The formulas explained
Range is given by $$R = \frac{v^{2}\,\sin\!\left(2\theta\right)}{g}$$ maximum height by $$H = \frac{v^{2}\,\sin^{2}\!\left(\theta\right)}{2g}$$ and time of flight by $$T = \frac{2v\,\sin\!\left(\theta\right)}{g}$$ Here \(v\) is speed, \(\theta\) is the launch angle, and \(g\) is gravity. These come from resolving velocity into horizontal and vertical components and applying constant-acceleration kinematics.
Worked example
Launch a ball at 30 m/s at 30° with \(g = 9.81\) m/s². $$R = \frac{30^{2}\cdot\sin(60°)}{9.81} = \frac{900\cdot 0.866025}{9.81} \approx 79.43\ \text{m}$$ $$H = \frac{900\cdot\sin^{2}(30°)}{2\cdot 9.81} = \frac{900\cdot 0.25}{19.62} \approx 11.47\ \text{m}$$ $$T = \frac{2\cdot 30\cdot\sin(30°)}{9.81} = \frac{30}{9.81} \approx 3.06\ \text{s}$$
FAQ
What angle gives the longest range? On level ground, 45° produces the maximum range for a fixed launch speed.

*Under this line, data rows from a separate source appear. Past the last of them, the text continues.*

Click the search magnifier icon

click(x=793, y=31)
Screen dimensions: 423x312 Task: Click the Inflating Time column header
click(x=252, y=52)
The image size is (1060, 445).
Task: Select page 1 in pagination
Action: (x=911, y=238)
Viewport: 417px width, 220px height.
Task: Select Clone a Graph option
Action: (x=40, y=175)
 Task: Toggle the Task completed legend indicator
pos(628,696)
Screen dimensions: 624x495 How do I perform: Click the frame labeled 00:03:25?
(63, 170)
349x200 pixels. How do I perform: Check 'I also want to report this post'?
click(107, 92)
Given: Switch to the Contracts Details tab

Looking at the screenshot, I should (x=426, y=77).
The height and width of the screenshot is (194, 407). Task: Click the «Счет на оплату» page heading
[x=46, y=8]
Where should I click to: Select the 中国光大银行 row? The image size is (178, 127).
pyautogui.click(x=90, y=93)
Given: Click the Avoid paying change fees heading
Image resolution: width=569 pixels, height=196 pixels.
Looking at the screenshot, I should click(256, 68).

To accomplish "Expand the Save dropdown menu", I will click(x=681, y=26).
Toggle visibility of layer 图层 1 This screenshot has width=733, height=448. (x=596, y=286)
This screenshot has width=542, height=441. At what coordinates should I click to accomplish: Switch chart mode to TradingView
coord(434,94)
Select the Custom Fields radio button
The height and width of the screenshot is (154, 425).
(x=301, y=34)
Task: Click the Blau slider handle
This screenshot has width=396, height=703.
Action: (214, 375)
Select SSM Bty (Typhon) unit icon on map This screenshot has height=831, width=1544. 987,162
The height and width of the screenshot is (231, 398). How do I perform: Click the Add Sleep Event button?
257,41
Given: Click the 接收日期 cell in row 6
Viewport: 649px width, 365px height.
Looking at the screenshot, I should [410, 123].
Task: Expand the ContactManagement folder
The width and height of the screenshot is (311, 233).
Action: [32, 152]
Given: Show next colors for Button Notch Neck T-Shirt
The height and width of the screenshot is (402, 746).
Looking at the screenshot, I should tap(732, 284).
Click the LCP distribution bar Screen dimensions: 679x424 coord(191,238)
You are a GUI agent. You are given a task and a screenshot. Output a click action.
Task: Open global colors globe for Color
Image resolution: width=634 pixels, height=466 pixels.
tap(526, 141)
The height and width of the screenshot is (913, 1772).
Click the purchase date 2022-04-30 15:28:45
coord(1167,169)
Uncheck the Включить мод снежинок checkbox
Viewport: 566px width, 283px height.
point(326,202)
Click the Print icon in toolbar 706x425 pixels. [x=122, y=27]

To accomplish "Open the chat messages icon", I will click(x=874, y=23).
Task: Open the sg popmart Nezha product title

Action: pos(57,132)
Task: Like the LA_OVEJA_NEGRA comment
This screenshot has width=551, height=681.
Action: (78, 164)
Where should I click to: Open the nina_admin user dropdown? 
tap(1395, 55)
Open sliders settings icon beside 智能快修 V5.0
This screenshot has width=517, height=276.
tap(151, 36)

Does this account for air resistance? No. It assumes ideal projectile motion in a vacuum with constant gravity.
Why are the launch and landing heights assumed equal? These standard formulas apply when the projectile lands at its launch height; different start/end heights require the full quadratic time-of-flight equation.